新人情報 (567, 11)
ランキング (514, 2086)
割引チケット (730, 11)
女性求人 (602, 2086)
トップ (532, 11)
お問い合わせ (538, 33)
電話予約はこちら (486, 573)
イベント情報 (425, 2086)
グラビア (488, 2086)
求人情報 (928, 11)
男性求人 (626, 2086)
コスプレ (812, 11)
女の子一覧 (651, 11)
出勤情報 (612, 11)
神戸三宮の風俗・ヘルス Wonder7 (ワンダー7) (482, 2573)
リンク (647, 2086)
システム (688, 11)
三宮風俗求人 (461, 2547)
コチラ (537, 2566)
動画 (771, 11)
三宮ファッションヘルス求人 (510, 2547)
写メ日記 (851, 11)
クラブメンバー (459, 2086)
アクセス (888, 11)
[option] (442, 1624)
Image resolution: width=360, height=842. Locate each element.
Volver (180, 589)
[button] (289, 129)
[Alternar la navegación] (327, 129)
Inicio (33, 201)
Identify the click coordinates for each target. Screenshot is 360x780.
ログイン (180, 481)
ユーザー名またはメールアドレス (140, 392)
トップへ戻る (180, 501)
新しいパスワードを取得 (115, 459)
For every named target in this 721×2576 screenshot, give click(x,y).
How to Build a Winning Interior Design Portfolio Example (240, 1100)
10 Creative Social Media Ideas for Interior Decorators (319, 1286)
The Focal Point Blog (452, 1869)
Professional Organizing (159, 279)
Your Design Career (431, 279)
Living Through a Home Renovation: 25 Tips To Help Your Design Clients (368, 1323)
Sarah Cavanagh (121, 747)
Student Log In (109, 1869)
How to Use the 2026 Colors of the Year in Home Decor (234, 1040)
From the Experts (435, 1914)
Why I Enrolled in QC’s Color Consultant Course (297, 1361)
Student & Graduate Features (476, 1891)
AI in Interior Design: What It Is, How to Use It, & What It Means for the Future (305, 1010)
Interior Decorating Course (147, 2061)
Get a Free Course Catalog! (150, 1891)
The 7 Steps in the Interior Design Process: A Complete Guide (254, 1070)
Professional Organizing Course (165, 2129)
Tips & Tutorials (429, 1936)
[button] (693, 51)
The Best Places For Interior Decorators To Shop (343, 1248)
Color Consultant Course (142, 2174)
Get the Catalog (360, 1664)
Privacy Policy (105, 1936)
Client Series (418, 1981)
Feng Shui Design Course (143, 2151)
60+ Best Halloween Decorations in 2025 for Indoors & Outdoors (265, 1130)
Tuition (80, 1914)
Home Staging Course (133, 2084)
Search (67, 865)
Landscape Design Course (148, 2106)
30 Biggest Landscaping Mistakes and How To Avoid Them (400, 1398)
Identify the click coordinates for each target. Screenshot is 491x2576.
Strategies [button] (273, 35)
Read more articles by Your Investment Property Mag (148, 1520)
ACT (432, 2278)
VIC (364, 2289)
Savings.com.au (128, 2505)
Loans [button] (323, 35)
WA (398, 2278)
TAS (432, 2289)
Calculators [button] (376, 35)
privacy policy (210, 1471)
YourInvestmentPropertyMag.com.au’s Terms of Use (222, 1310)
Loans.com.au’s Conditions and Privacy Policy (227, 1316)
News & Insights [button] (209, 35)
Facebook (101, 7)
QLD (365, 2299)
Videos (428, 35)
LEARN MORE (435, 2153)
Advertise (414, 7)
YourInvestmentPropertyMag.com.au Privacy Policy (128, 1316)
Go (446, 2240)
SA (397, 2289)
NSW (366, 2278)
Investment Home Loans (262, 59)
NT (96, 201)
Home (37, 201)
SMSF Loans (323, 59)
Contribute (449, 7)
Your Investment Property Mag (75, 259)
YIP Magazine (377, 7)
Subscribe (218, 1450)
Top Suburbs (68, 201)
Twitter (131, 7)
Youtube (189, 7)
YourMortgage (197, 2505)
+++
## AIM OF THE TASK
Go through the data line by line and work out how many lines contain "Home". Give only that number.

## SOLUTION
5